Problem details :: Copy out every record that follows, word for word.

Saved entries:
- Opening Delimiter -

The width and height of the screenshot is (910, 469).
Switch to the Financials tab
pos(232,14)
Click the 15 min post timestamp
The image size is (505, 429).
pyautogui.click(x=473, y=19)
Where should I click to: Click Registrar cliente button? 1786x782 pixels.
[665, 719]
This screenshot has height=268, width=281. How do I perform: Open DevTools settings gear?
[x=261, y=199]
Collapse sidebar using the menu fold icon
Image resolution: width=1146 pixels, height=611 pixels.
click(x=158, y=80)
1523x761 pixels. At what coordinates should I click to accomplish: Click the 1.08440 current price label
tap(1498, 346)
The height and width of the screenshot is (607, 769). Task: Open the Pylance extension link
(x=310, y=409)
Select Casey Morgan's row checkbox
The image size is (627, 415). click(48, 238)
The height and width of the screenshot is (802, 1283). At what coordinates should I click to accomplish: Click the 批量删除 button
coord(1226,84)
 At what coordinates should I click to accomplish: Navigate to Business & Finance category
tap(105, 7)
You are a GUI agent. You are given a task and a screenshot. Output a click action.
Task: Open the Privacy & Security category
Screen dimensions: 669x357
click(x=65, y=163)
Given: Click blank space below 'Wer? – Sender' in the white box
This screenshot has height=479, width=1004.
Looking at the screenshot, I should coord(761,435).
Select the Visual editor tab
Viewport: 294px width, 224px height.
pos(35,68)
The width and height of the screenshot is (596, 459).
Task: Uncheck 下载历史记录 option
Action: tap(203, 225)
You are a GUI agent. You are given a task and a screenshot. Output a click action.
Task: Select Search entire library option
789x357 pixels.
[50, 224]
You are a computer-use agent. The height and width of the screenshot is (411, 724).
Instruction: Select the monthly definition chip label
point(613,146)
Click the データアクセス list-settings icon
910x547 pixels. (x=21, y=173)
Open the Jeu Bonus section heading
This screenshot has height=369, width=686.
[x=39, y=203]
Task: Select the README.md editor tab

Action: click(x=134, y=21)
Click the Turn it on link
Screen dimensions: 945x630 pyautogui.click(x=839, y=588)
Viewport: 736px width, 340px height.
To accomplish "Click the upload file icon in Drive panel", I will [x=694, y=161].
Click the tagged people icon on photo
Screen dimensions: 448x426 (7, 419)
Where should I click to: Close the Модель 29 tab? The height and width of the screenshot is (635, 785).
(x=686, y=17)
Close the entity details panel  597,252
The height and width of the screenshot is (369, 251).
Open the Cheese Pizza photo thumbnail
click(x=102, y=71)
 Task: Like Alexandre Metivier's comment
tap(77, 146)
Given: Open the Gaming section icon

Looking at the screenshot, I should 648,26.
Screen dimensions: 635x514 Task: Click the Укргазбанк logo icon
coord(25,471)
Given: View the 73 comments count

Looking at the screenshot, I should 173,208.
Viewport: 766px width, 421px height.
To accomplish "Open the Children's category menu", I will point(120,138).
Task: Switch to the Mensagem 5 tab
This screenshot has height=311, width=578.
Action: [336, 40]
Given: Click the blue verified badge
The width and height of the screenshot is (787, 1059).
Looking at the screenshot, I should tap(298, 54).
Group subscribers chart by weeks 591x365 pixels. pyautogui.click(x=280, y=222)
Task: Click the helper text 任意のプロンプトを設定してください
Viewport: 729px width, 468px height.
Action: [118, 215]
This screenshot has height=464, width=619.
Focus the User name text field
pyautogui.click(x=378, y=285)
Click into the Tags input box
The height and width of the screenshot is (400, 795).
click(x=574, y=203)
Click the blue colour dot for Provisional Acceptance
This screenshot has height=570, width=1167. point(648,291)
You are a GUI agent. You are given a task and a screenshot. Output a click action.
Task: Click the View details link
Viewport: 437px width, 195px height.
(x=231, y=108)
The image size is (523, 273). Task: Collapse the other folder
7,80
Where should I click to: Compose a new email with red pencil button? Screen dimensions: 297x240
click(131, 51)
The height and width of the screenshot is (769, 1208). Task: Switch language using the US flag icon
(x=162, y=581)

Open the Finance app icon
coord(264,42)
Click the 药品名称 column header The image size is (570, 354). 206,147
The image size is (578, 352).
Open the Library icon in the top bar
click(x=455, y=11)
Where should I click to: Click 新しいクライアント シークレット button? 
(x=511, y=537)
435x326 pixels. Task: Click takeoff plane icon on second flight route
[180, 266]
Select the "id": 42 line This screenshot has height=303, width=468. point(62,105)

- Closing Delimiter -

Completed exercise ::
The width and height of the screenshot is (910, 469).
Switch to the Financials tab
pos(232,14)
Click the 15 min post timestamp
The image size is (505, 429).
pyautogui.click(x=473, y=19)
Where should I click to: Click Registrar cliente button? 1786x782 pixels.
[665, 719]
This screenshot has height=268, width=281. How do I perform: Open DevTools settings gear?
[x=261, y=199]
Collapse sidebar using the menu fold icon
Image resolution: width=1146 pixels, height=611 pixels.
click(x=158, y=80)
1523x761 pixels. At what coordinates should I click to accomplish: Click the 1.08440 current price label
tap(1498, 346)
The height and width of the screenshot is (607, 769). Task: Open the Pylance extension link
(x=310, y=409)
Select Casey Morgan's row checkbox
The image size is (627, 415). click(48, 238)
The height and width of the screenshot is (802, 1283). At what coordinates should I click to accomplish: Click the 批量删除 button
coord(1226,84)
 At what coordinates should I click to accomplish: Navigate to Business & Finance category
tap(105, 7)
You are a GUI agent. You are given a task and a screenshot. Output a click action.
Task: Open the Privacy & Security category
Screen dimensions: 669x357
click(x=65, y=163)
Given: Click blank space below 'Wer? – Sender' in the white box
This screenshot has height=479, width=1004.
Looking at the screenshot, I should coord(761,435).
Select the Visual editor tab
Viewport: 294px width, 224px height.
pos(35,68)
The width and height of the screenshot is (596, 459).
Task: Uncheck 下载历史记录 option
Action: tap(203, 225)
You are a GUI agent. You are given a task and a screenshot. Output a click action.
Task: Select Search entire library option
789x357 pixels.
[50, 224]
You are a computer-use agent. The height and width of the screenshot is (411, 724).
Instruction: Select the monthly definition chip label
point(613,146)
Click the データアクセス list-settings icon
910x547 pixels. (x=21, y=173)
Open the Jeu Bonus section heading
This screenshot has height=369, width=686.
[x=39, y=203]
Task: Select the README.md editor tab

Action: click(x=134, y=21)
Click the Turn it on link
Screen dimensions: 945x630 pyautogui.click(x=839, y=588)
Viewport: 736px width, 340px height.
To accomplish "Click the upload file icon in Drive panel", I will [x=694, y=161].
Click the tagged people icon on photo
Screen dimensions: 448x426 (7, 419)
Where should I click to: Close the Модель 29 tab? The height and width of the screenshot is (635, 785).
(x=686, y=17)
Close the entity details panel  597,252
The height and width of the screenshot is (369, 251).
Open the Cheese Pizza photo thumbnail
click(x=102, y=71)
 Task: Like Alexandre Metivier's comment
tap(77, 146)
Given: Open the Gaming section icon

Looking at the screenshot, I should 648,26.
Screen dimensions: 635x514 Task: Click the Укргазбанк logo icon
coord(25,471)
Given: View the 73 comments count

Looking at the screenshot, I should 173,208.
Viewport: 766px width, 421px height.
To accomplish "Open the Children's category menu", I will point(120,138).
Task: Switch to the Mensagem 5 tab
This screenshot has height=311, width=578.
Action: [336, 40]
Given: Click the blue verified badge
The width and height of the screenshot is (787, 1059).
Looking at the screenshot, I should tap(298, 54).
Group subscribers chart by weeks 591x365 pixels. pyautogui.click(x=280, y=222)
Task: Click the helper text 任意のプロンプトを設定してください
Viewport: 729px width, 468px height.
Action: [118, 215]
This screenshot has height=464, width=619.
Focus the User name text field
pyautogui.click(x=378, y=285)
Click into the Tags input box
The height and width of the screenshot is (400, 795).
click(x=574, y=203)
Click the blue colour dot for Provisional Acceptance
This screenshot has height=570, width=1167. point(648,291)
You are a GUI agent. You are given a task and a screenshot. Output a click action.
Task: Click the View details link
Viewport: 437px width, 195px height.
(x=231, y=108)
The image size is (523, 273). Task: Collapse the other folder
7,80
Where should I click to: Compose a new email with red pencil button? Screen dimensions: 297x240
click(131, 51)
The height and width of the screenshot is (769, 1208). Task: Switch language using the US flag icon
(x=162, y=581)

Open the Finance app icon
coord(264,42)
Click the 药品名称 column header The image size is (570, 354). 206,147
The image size is (578, 352).
Open the Library icon in the top bar
click(x=455, y=11)
Where should I click to: Click 新しいクライアント シークレット button? 
(x=511, y=537)
435x326 pixels. Task: Click takeoff plane icon on second flight route
[180, 266]
Select the "id": 42 line This screenshot has height=303, width=468. point(62,105)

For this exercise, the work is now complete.